Так иногда запланированные вписки оказываются хуже любых ожиданий. И наоборот.
Синим мягким светом горит салон одной из машин. Окно приоткрыто. Подхожу. Внутри сидит мужчина, слушает музыку.
- Простите, - обращаюсь к нему. – А где здесь можно купить сигареты?
Вообще-то я курю только в экстренных случаях. Он показывает мне в сторону магазина, и сам же угощает двумя сигаретами. Даёт и тут же уезжает.

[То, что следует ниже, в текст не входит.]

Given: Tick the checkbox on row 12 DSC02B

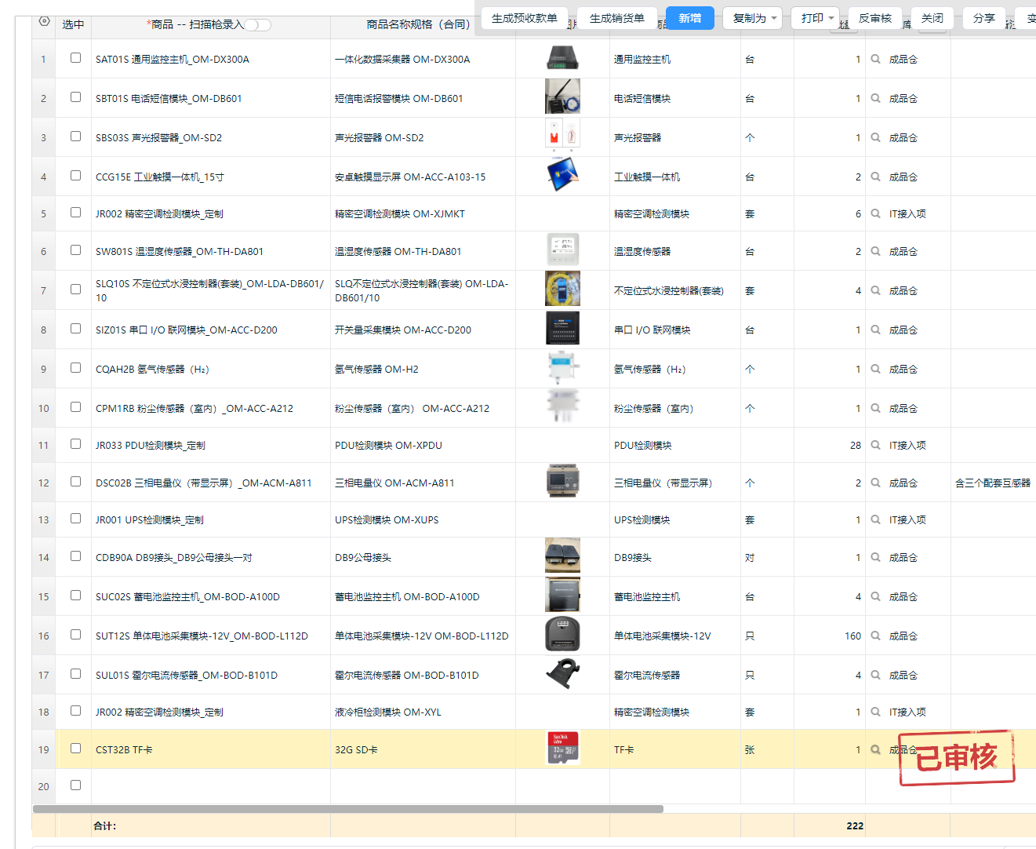Looking at the screenshot, I should click(x=75, y=482).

Пугающий вид, ага. Сижу на поребрике и курю. Одну за другой. Зачётная вписка, ничего не скажешь. «Внезапно», называется. Хоть палатку раскладывай на газоне. Только она сломана, кстати, не забыла? Впадаю в отчаяние. Интернета нет. Зарядка на телефоне вот-вот сдохнет. К тому же есть очень хочется. И спать. Живот уже режет от голода и курения натощак.
Неподалёку обнаруживаю дверь в какое-то помещение. Захожу туда. Никого. Только холодно. Сажусь на корточки и приваливаюсь к стене спиной. Мне бы тоже не помешал энергетик…

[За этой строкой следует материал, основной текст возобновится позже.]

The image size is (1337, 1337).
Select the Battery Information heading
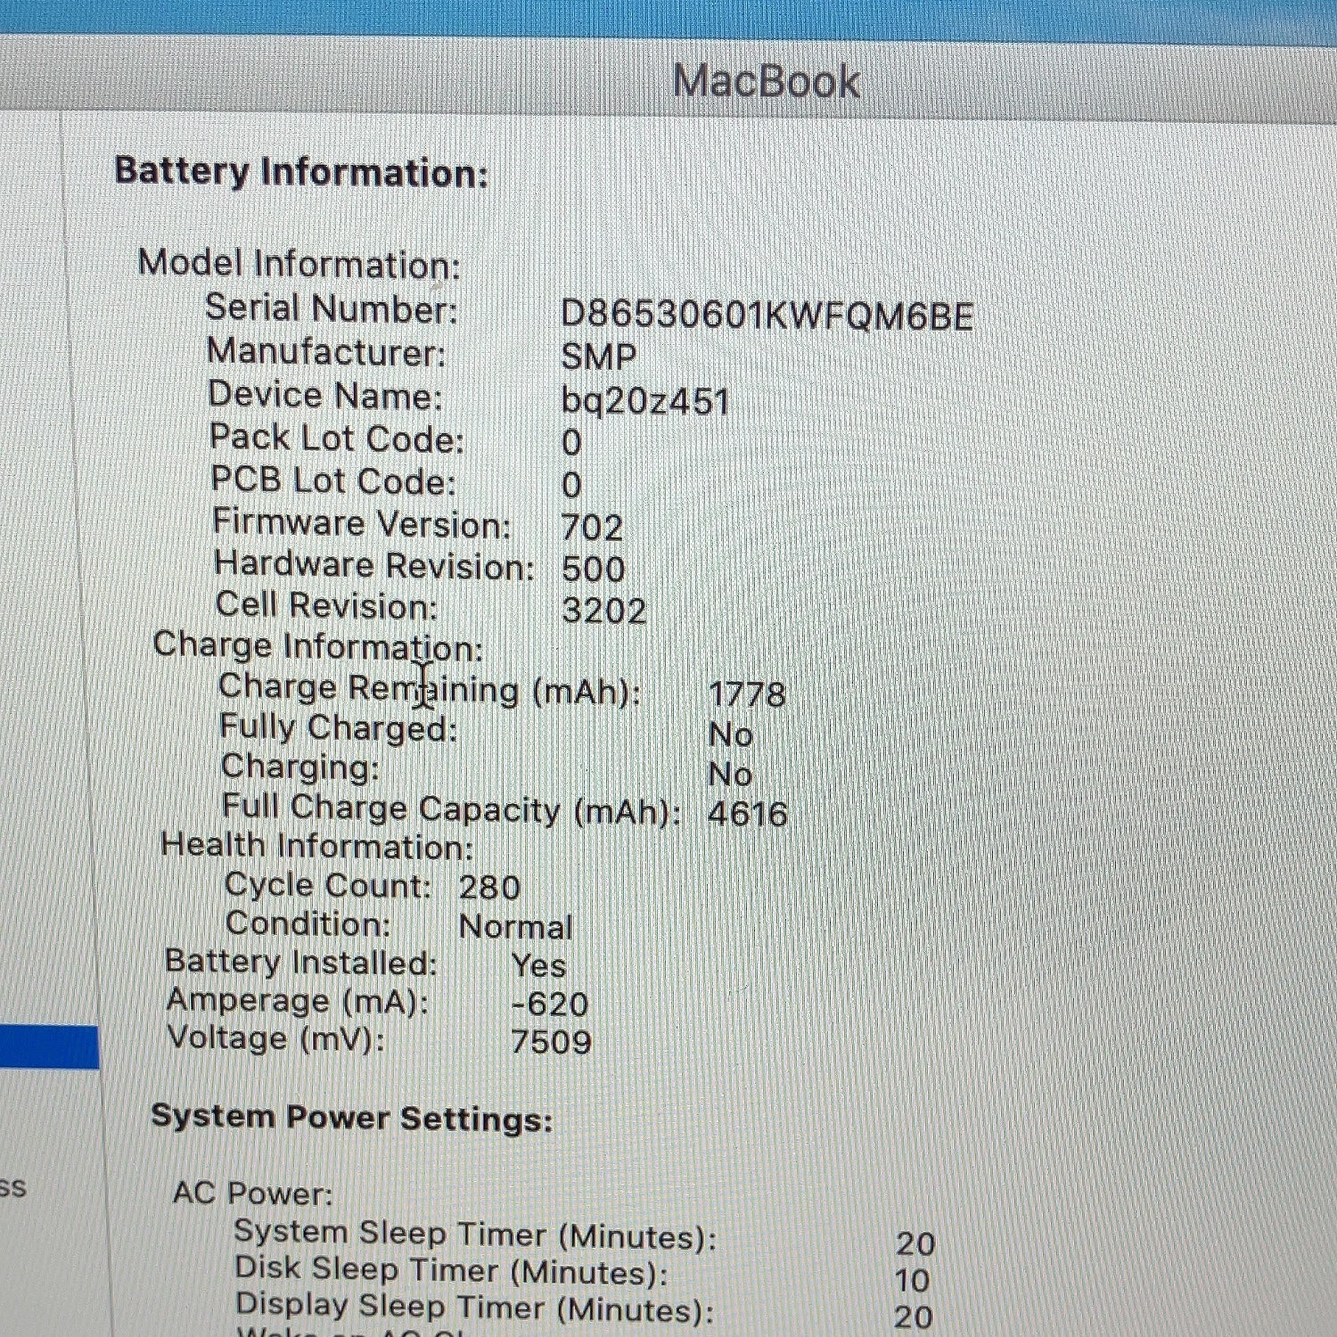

… С утра звоню своему знакомому. Его зовут Юра. Никогда не видели друг друга.
- Юр, привет. Можно к тебе приехать? – у меня нет других вариантов. Остальные знакомые или «живут на табуретке», или не звали меня в гости. Юра имел неосторожность позвать. «На денёк». Поэтому я набираюсь наглости.
- Когда? – спрашивает он.
О, Боже, прямо сейчас, конечно же.
- Когда тебе удобно. Если это удобно, вообще, - отвечаю я, нервно выкуривая ещё одну сигарету. У него есть девушка. Симпатичная, кстати. Поэтому добавляю: - Я сплю в спальнике, не кусаюсь и ревновать ко мне глупо ввиду моего возраста.
Он даёт мне адрес. По пути покупаю печеньки. Моё отчаяние выражается в дальнейшем выкуривании «канцерогенных палочек».
Юра носит тяжёлый гипс на ноге и выгуливает йорка своей девушки. Так меня и встречает, на костылях. Рада им обоим: и Юре, и йорку. Хотя я йорков не очень-то люблю. На работе насмотрелась. Профессиональная деформация. Закидываем мой рюкзак домой и делаем кружок вокруг дома, прогуливая собачку.
Я рада. Так рада.
Это очень целеустремлённый парень. Настоящая личность. И притом красавчик. Прям горжусь таким знакомством, да ещё и лично. Он готовит обед, пускает в душ, даёт постирать вещи и определяет в комнату. Я стою в ванной, под душем и созерцаю, как от грязной воды, стекающей с меня, коричневеет её дно. Тем блаженнее моя физиономия, когда я выползаю из ванной, переодетая во всё чистое. О, рай – это просто, очень просто!
В это время моё бельё стирается, - Юра предусмотрительно поставил какой-то деликатный режим, потому что стираются все вещи в куче.
Потом мы едим горячую картошку, которая почему-то всегда получается у других вкуснее, чем у меня, и разговариваем о разных вещах. Юра говорит, что гипс ему будут снимать в середине октября. Смеюсь. Прям в день моего рождения, я это запомню…
Ночью дрыхну без задних ног. «Спасибо тебе, Господи, за ночь, за сон».